Why schools must stop chasing shortcuts

By Shavar Jeffries

Fatima Minor has been teaching for more than 20 years, but when she started a new job at KIPP University Park Elementary in Stockton, California, she told her principal that she wanted to learn everything there is to know about reading instruction.

She records herself teaching, seeks extra observations, and when something isn’t working, treats it like a puzzle. Her kindergarteners have absorbed that ethic, practicing letter sounds and blends, celebrating when they hit goals, and pushing to go further.

For two straight years, 100% of Minor’s students finished the year reading at or above grade-level benchmarks, well ahead of last year’s 67% national rate. Those results reflect deliberate decisions about instruction and culture that lead to stronger student outcomes.

And behind those decisions is an obvious truth: learning requires hard work—hard work from students who grapple with complex texts and challenging problems; hard work from educators who plan, teach, and refine their craft; and hard work from leaders who foster high expectations and the conditions to reach them.

Unfortunately, education is being pulled in the opposite direction. Over the past decade, technology has surged, promising to accelerate learning, but something isn’t adding up.

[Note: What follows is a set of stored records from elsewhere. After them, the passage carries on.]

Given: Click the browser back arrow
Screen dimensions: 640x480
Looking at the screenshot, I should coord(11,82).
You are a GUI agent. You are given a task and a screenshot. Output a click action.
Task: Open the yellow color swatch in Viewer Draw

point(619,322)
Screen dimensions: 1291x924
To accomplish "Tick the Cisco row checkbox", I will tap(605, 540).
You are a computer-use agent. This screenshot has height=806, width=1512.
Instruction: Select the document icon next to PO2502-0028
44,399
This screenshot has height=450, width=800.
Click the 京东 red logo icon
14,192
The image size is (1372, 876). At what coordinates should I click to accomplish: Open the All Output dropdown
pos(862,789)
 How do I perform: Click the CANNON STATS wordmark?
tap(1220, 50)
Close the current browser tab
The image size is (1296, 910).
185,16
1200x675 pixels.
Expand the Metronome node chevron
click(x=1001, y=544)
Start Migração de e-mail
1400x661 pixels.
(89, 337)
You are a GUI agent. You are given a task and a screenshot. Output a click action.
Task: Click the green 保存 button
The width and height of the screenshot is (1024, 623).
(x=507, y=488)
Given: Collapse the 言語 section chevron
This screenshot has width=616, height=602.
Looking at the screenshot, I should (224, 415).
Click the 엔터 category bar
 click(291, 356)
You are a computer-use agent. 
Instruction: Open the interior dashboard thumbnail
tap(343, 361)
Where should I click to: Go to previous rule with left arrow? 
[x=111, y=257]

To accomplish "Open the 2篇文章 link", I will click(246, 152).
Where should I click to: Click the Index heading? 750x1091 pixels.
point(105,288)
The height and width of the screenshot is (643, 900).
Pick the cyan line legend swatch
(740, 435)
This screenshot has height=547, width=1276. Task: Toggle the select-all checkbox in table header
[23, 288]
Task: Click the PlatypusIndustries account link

The latest national Education Scorecard shows students performing worse than a decade ago in much of the country, with reading scores down in 83% of districts and math scores down in 70%. Recent NAEP results are more mixed, but still sobering: progress is uneven, and achievement remains far too low.

It doesn’t have to be this way. From the mid-1990s to the mid-2010s, achievement grew steadily, graduation rates rose, and college attainment increased, with the greatest gains among students who had historically been left behind.

Those earlier gains, and the progress still happening in schools that held the line, reflect a commitment to high standards, research-backed instruction, pairing rigorous expectations with genuine support, and accountability for results.